It's been a long time since I looked into who is using Sharia concerning this so I asked my friend Grok about who is beheading these days.
In Islam, the punishment of beheading (known as "qatl bi al-sayf" or execution by sword) is prescribed in classical Islamic law (Sharia) only for a very limited set of grave crimes classified as ḥudūd (fixed punishments ordained by God in the Quran) or qiṣāṣ (retaliatory punishment). These punishments are almost never carried out in most Muslim-majority countries today, but they remain on the books in a handful of states that apply strict interpretations of classical fiqh (e.g., Saudi Arabia, Iran under certain circumstances, and formerly the Taliban or ISIS).

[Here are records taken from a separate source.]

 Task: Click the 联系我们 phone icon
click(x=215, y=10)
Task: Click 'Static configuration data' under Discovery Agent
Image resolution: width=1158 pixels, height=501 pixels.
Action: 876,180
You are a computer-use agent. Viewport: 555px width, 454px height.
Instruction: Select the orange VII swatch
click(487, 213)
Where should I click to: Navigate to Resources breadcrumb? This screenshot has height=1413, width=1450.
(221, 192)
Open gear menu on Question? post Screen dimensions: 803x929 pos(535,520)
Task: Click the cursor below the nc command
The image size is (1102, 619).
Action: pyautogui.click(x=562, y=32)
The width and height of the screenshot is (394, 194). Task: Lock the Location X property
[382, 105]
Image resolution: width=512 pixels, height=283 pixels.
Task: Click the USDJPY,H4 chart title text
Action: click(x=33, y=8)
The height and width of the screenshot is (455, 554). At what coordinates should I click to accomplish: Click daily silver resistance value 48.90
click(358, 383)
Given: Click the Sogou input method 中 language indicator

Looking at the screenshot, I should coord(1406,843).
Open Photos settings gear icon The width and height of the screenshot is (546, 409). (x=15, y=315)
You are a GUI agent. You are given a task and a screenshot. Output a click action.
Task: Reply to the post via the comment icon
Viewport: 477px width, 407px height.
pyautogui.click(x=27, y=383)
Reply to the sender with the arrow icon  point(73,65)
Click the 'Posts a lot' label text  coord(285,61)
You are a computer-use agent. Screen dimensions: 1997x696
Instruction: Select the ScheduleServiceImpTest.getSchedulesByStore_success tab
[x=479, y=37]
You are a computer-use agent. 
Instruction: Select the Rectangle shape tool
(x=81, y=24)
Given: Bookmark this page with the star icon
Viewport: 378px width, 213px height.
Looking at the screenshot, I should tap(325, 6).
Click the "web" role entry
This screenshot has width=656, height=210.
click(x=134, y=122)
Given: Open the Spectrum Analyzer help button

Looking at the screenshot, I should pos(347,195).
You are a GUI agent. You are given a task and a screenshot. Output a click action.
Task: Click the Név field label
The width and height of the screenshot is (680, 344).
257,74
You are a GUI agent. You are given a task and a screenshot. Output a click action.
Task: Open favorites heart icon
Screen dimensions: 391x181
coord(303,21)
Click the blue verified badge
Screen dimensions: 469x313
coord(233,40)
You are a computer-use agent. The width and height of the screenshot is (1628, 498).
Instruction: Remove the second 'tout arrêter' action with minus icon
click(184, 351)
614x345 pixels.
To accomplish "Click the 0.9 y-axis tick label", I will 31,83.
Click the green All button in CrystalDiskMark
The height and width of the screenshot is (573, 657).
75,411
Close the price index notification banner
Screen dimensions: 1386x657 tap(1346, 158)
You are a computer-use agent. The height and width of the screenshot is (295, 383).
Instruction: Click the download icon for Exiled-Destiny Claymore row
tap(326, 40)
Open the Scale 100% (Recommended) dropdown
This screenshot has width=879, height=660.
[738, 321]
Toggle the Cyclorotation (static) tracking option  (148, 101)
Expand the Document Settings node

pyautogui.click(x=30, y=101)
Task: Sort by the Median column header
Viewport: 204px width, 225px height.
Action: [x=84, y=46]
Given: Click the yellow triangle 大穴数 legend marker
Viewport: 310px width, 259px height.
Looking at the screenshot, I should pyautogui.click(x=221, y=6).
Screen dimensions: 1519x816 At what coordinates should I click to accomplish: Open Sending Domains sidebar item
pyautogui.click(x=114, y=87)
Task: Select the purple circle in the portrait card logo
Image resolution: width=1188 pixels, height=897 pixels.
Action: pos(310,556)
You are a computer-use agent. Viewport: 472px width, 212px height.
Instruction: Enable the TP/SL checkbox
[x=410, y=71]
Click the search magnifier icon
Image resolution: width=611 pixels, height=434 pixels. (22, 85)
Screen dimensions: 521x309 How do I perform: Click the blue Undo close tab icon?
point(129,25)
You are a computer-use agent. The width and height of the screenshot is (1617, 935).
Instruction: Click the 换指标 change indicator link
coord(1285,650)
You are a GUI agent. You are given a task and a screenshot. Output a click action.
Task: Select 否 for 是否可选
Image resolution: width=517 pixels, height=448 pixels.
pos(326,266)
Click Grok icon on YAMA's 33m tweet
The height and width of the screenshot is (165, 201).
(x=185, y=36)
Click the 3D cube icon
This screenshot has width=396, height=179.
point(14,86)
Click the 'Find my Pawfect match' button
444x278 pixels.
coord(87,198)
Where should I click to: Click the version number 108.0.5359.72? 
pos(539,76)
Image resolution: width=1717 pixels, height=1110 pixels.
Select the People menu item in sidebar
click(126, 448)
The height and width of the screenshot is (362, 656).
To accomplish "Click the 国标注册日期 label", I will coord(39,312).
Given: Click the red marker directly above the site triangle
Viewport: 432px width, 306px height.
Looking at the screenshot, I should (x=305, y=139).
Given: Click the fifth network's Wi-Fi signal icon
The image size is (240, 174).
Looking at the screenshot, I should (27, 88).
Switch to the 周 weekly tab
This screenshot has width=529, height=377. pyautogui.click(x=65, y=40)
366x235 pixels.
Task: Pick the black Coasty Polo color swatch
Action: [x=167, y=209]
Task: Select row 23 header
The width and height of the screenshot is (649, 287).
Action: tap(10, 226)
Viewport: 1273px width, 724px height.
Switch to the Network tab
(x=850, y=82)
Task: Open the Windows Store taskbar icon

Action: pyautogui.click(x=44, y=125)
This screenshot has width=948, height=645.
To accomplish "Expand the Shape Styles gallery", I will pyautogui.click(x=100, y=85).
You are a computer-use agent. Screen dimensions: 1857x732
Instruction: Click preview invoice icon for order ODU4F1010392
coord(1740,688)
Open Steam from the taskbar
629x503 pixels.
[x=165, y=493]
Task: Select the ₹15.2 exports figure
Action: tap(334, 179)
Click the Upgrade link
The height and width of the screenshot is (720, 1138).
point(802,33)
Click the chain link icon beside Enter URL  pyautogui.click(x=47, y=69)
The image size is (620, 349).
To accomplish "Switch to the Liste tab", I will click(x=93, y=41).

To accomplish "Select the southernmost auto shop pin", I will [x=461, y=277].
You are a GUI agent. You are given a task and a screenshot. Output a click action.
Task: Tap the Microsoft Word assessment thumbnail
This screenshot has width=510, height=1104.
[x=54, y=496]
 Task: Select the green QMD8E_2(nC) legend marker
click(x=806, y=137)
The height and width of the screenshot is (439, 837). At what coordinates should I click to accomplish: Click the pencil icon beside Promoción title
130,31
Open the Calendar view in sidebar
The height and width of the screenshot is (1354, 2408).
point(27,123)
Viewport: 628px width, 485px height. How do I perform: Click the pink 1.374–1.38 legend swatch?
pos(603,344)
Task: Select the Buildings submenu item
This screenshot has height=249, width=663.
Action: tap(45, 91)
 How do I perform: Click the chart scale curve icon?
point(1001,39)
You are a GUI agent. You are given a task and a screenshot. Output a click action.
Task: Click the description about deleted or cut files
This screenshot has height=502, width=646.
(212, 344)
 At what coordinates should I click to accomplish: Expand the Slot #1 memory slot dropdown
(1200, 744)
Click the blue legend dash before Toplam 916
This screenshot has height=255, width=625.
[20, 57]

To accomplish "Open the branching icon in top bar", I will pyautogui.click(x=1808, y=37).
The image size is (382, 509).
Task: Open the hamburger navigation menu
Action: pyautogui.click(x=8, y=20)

The offenses for which classical Islamic jurisprudence explicitly allows or requires death by beheading are:
- Intentional murder (qiṣāṣ) Quran 2:178 and 5:45 allow the family of a murder victim to demand execution of the killer (“a life for a life”). In the four major Sunni schools and in Shia law, the default method of execution for qiṣāṣ murder cases is beheading with a sword (unless the victim’s family requests a different method or forgives the killer).
- Ḥirāba (brigandage, highway robbery, or terrorism that involves killing) Quran 5:33 prescribes for “those who wage war against Allah and His Messenger and strive to spread corruption in the land” one of four punishments: execution, crucifixion, amputation of opposite hand and foot, or exile. When execution is chosen, classical jurists (Hanbali, Maliki, Shafi’i, and many Hanafis) specify beheading as the method.
- Adultery by a married person (zinā al-muḥṣan) The punishment of stoning to death (rajm) is applied in classical law for married adulterers based on hadith, not the Quran directly (the Quran prescribes flogging). However, some modern strict regimes and historical practice sometimes substituted or conflated beheading for stoning in certain zinā cases, though stoning is the majority classical ruling.
- Apostasy (ridda) combined with rebellion or treason Pure apostasy (leaving Islam) carries the death penalty in classical rulings of all four Sunni schools and in Ja’fari Shia law, but many scholars historically required a waiting period and did not always enforce it. When the death penalty is applied, beheading is the usual method. (Note: a large number of modern Muslim countries and scholars reject the death penalty for simple apostasy.)
- Blasphemy against the Prophet Muhammad (sabb al-rasūl) In Hanbali, Maliki, and Shafi’i schools (and some Hanafis), insulting the Prophet is a capital offense punishable by beheading, even for non-Muslims in some interpretations.
Countries or groups that have carried out beheadings in recent decades citing Islamic law:
- Saudi Arabia (for murder, terrorism/ḥirāba, large-scale drug trafficking, and sometimes sorcery/adultery)
- Iran (occasionally, though hanging is now more common)
- Islamic State (ISIS) and al-Qaeda affiliates (frequently, for apostasy, blasphemy, homosexuality, sorcery, etc.)
- Taliban (both in the 1990s and again after 2021, though firing squads are also used)
In almost all other Muslim-majority countries (Indonesia, Turkey, Egypt, Morocco, Pakistan, Malaysia, etc.), beheading is not practiced and capital punishment, when it exists, is carried out by hanging or firing squad.
So, under the strictest interpretations of classical Islamic law actually enforced in a few places today, you can have your head cut off for intentional murder, terrorist acts that involve killing, certain cases of adultery, apostasy combined with hostility, or blaspheming the Prophet. In practice, only Saudi Arabia routinely uses beheads people for these offenses in the 21st century.